--- BEGIN DOCUMENT SEGMENT ---

Instead, Randy says he and his wife Edith, they are seeking to decolonize and indigenize the Western world. 

Decolonize the Western world – help us let go of our highly individualistic economic and religious ways of being? And indigenize the Western world – learn from the wisdom of the first peoples of the lands where we dwell. And learn from our own, more humble, more earth-connected, more communal indigenous roots, wherever we each come from.

With Randy, and with the scriptures, and with the wisdom of our indigenous ancestors in mind, I ask:

Is there another way to grow up? Besides

“It’s all about you.”

Is there another way to understand who we are in the world? Besides

“I think therefore I am.”

Is there another way to live our faith? Besides

“My call, my pressure, my way.”

Well, there is. And part of that way, I believe, is Isaiah’s response to the glory of God’s presence, filling the temple of creation.

It’s “hineni

Hineni” is Isaiah’s response to God. It means

“Here I am.”

--- END DOCUMENT SEGMENT ---
--- BEGIN DATASET RECORDS ---

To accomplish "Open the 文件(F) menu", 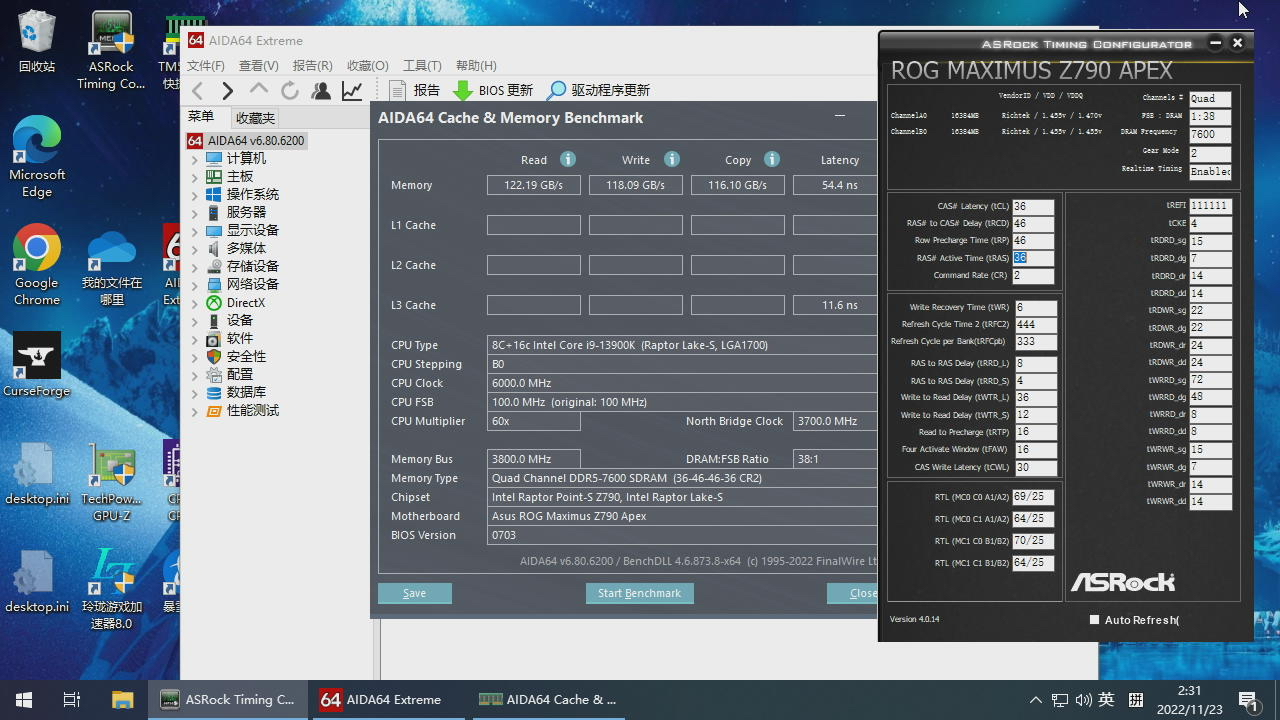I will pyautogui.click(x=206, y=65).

--- END DATASET RECORDS ---
--- BEGIN DATASET RECORDS ---

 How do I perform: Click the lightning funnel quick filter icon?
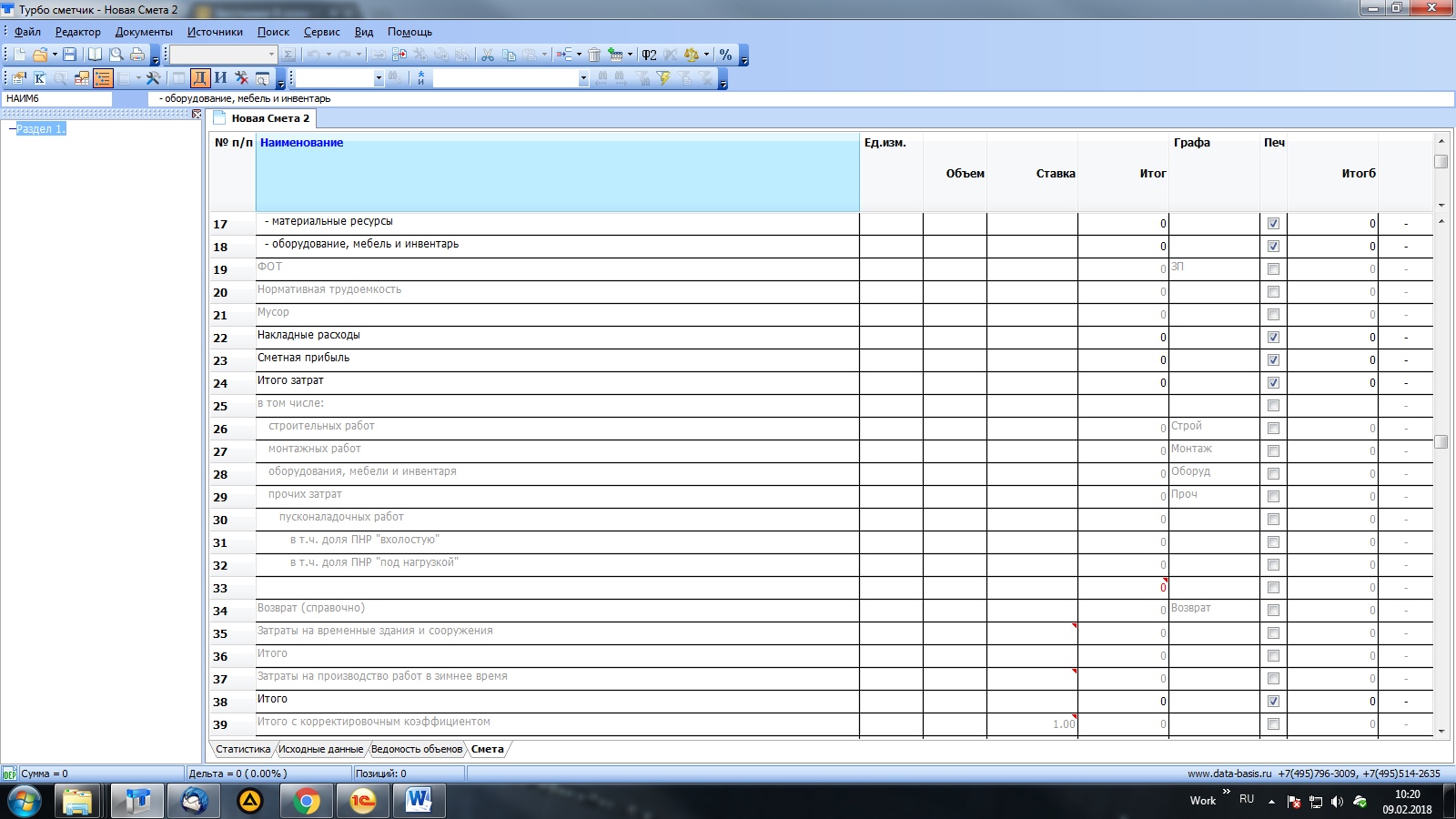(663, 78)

--- END DATASET RECORDS ---

GIVEN PROBLEM
In the passage about decolonizing and indigenizing the Western world, what does the word "hineni" mean?

WRITTEN ANSWER
It means "Here I am."